Lazuli Bunting pair mating. Photo courtesy of Linda Hardesty.

Once we emerged from the Lichen Loop, we walked a short distance along the Wapiti Trail where we had fantastic views of a male Broad-tailed Hummingbird flashing his pink gorget, and several Lazuli Buntings. We even got to see a pair of Lazuli Buntings mating! Quite different from the bright blue and orange of the male, the female Lazuli Bunting is a warm cinnamon brown. She’s also much shyer than her mate; rather than singing from atop an exposed perch, she tends to hide in dense bushes. 

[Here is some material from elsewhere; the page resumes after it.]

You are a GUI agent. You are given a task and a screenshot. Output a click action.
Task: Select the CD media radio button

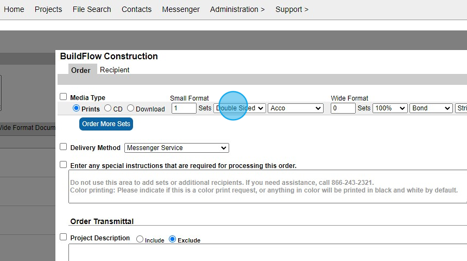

Male Lesser Goldfinch. Photo courtesy of Chris Friedman.

As we headed back to the parking lot, we finally got great looks at several birds we had only been able to hear deep in the trees: a male Lesser Goldfinch and a male Western Tanager. “Lesser” isn’t a value judgment; it really refers to having less yellow than our other Colorado goldfinch species, the American Goldfinch. Lesser Goldfinch males in Colorado have sooty black caps and dusky backs. When they fly, they flash large white patches on their wings. We had an unprecedented invasion of Western Tanagers in people’s yards this spring due to the cooler temperatures and late snow, but Western Tanagers typically breed up in the Ponderosa pine forests such as at Heil Valley Ranch. The males are a riot of red, yellow, and black, while females are a dingy yellow and grey.

Our trip netted us 25 bird species in all, plus an unidentified hummingbird (Broad-tailed or Black-chinned). Such a great day!

Waterton Canyon, June 1, 2019

We had such a great response to our first FRBC bird walk to Waterton Canyon that we had enough people to host 2 walks and we still had a waiting list! Although the day started off pretty windy, it thankfully calmed down as we walked. Windy days can be some of the worst days to bird because small songbirds will hunker down to get out of the wind and it can be hard to hear birds singing.

Andrea’s Group:

Violet-green Swallow (left) versus Tree Swallow (right). Photo by Jamie Simo.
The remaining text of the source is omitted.